Modern-day meds: Diabetes technology adapts for 21st century lifestyle
By Annie Alleman For Sun-Times Media
Handy Device: Modern insulin pumps include touch screens and more closely resemble mobile phones than a piece of medical equipment. | Supplied photo
Diagnosed Diabetes Prevalence
In Kane County:
2004: 5.4 percent
2010: 8.0 percent
In DuPage County:
2004: 6.1 percent
2010: 7.6 percent
In Kendall County:
2004: 5.6 percent
2010: 6.6 percent
In Will County:
2004: 5.7 percent
2010: 9.6 percent
Centers for Disease Control
From touch screens to glucose sensors, there are several new and user-friendly ways for people to manage diabetes.
“There are all kinds of innovations,” said Betty Wickman, a diabetes educator at the Edward Diabetes Center at Edward Hospital in Naperville.
One of the newest and slickest pieces of technology is the T-Slim Insulin Pump, a small, sleek device. In the simplest terms, insulin pumps take the place of a pancreas, she said. It delivers insulin 24 hours a day based on what the patient eats.
“They have a new pump that looks more like an iPhone. It has a touch screen, which a lot of people like better. Young people really like it, because they are more familiar with that technology. It has a sleeker look to the whole thing, and more intuitive for people who are used to iPhones. For people who really don’t want people to know they’re wearing an insulin pump, it blends in more,” she said.
Another new technology is a disposable insulin delivery device called a V-Go that’s between a pump and an insulin pen.
“It gives you all the wonderful features of a pump without someone having to go through lots of education. It’s a middle step between injection therapy and pump therapy,” she said. “It doesn’t have all the bells and whistles and high technology of an insulin pump, but it’s a wonderful tool for a lot of people who just want to be able to give themselves insulin at the touch of a button. That’s another relatively new piece of technology.”
Another device that she believes will be the wave of the future is a glucose sensor, called Continuous Glucose Monitoring. It can be inserted under the skin and measures a patient’s glucose level 24 hours a day for seven days. A handheld receiver monitors blood sugar levels and patterns.
“It gives you an idea of how what you eat and the medications you take affect your blood sugar,” she said. “That’s how we can fine-tune people and see if they need different medications and things like that. The (data) download shows every day, according to time of day, what their blood sugar was doing. It’s incredible technology. Some people call it GPS for the blood sugar. It’s really helpful for people with Type 1.”

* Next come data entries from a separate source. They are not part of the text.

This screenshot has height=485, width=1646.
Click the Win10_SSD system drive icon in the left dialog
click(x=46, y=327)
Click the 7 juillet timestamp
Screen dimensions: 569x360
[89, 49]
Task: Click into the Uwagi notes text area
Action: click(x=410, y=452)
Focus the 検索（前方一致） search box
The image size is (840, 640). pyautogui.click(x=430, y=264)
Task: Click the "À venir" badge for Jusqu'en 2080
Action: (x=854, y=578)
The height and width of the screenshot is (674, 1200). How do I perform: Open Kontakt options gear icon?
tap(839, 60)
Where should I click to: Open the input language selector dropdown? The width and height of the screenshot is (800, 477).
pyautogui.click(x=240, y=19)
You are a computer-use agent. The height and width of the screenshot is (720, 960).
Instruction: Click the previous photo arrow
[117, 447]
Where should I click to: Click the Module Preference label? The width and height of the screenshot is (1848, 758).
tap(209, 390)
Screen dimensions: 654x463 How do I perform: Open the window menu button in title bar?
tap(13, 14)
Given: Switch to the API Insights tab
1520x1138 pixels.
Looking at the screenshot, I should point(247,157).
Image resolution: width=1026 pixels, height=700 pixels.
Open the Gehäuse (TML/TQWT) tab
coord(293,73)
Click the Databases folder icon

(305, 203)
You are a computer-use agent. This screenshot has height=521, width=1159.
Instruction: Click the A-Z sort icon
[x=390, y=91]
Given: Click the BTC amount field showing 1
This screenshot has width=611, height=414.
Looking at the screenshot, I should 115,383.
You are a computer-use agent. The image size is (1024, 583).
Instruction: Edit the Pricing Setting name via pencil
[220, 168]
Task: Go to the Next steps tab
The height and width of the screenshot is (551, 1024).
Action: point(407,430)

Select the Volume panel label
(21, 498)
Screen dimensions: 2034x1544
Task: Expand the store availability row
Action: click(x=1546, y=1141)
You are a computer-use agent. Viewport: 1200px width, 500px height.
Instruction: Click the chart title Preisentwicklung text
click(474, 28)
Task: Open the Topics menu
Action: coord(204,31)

Something she only recently learned about herself is a new pump that works with glucose monitoring.
“What happens is if you are wearing a glucose sensor with this pump and your blood sugar drops below what you’ve set the lowest threshold at, it will beep. If you don’t respond to that, it will turn the pump off for an hour or two, allowing someone to get their blood sugar back up,” she said. “That’s pretty much the first pump in the United States that’s doing that sort of thing. That will be a wonderful tool for people with diabetes who don’t know they’re going low. When you have low blood sugar, that can be terribly dangerous. This can help alleviate the problems that go along with low blood sugar.”